• [Given text]:
◇ ◇ ◇ ◇ ◇ ◇ ◇
Towards the end of World War II when the Americans invaded the Philippines and recaptured them from the Japanese, a lone Japanese soldier ran off into the jungle there and hid, firmly believing that sooner or later the tide of battle would turn again and Japan would in the end be victorious. He therefore decided to wait things out in the jungle. He waited twenty-five years, all the while avoiding human contact, and then one day emerged from the jungle and surrendered.

Returned to Japan and medically examined, the soldier amazed everybody--he looked so young compared to other middle-aged Japanese men. His teeth were perfect and his eyesight too. He displayed none of the usual signs of degenerative disease considered normal in civilization. And yet his life had not been easy. The only possible explanation for his physical preservation was that his diet for those years had been fruit, berries and various plants eaten raw, a diet similar to that of other wild primates and that of early humans before the discovery of fire.

Life of all kinds is most prolific in tropical regions both on land and sea, and this is not to be wondered at because it is in warm and moist conditions that enzymes work most efficiently. In such a warm, moist environment it is thought that life first appeared on Earth, and it is generally accepted that it was in the tropics that the early primates evolved from lower forms of life, to be followed by the evolution of the apes and then by the first humans.

In the plant kingdom, fruit trees were late arrivals on the evolutionary scene and it is highly probable that both fruit-bearing trees and the primates evolved concurrently, which accounts for the development in the primates of stereoscopic color vision, grasping hands, specialized teeth and jaw structure, appetite for sweet-tasting food, medium-length digestive tract, and so on. In their symbiotic relationship, the fruit trees provided the primates with food and the primates unknowingly spread the fruit seeds wherever they ate or defecated, so ensuring the continued survival of the trees.

The study of comparative anatomy and the different natural diets of animals in the wild indicates strongly that the natural diet of early humans consisted predominantly of sweet fruits, and that even though millions of years have passed, the anatomy and digestive apparatus of humans has not changed and is therefore still best suited to fruit as the most suitable food. That this opinion is not just idle speculation can be quickly proven by any sick person who can break the addiction to our modern taste-stimulating foods and go on a diet of good quality fruit for just a few days. Of course the human digestive system is quite capable of handling foods of animal origin, including animal fats, but in only very limited amounts can it do so without strain, even when the foods are eaten raw as intended by Nature.

Thus it can be surmised that the ideal diet for man is one mainly of sweet fruits supplemented by various berries, green nuts, shoots and occasionally small amounts of foods of animal origin, all eaten raw. This is the sort of food eaten by man's closest relatives in Nature, the orangoutang and chimpanzee, both of which have an anatomy and digestive system almost identical to man's. Neither of these animals in the wild display tooth decay or any of the other diseases common to humans, but soon do so if kept in captivity and fed cooked and processed food.

If this surmise is correct, and if indeed humans can live in better health and for a longer time on such a natural diet, why ever did they change?

There is not a race of people anywhere today who, as a general rule, eat uncooked natural food; the majority of the world's populations base their diets on cooked grains of some kind or other, and the rest base theirs on cooked animal products supplemented by grain, dairy products and vegetables, all cooked. Fruit is looked upon more as a mere accessory to the various traditional diets rather than a sustaining food. How and why did this change come about?
◇ ◇ ◇ ◇ ◇ ◇ ◇
• [Prompt]:
Answer these questions about the text on diet and human evolution:
(a) How long did the Japanese soldier wait in the jungle before surrendering?
(b) Which two animals does the text name as man's closest relatives in Nature?
(c) On what do the majority of the world's populations base their diets?

• [Raw data]:
◇ ◇ ◇ ◇ ◇ ◇ ◇
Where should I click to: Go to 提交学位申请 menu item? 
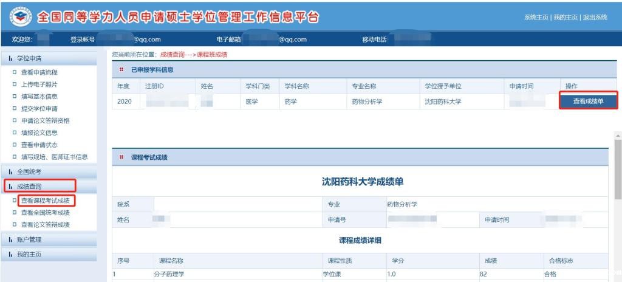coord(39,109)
◇ ◇ ◇ ◇ ◇ ◇ ◇
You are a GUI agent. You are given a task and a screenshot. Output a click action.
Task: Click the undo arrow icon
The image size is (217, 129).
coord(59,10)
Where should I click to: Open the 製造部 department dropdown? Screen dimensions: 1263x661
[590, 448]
◇ ◇ ◇ ◇ ◇ ◇ ◇
• [Finished exercise]:
(a) Twenty-five years.
(b) The orangoutang and the chimpanzee.
(c) Cooked grains of some kind or other.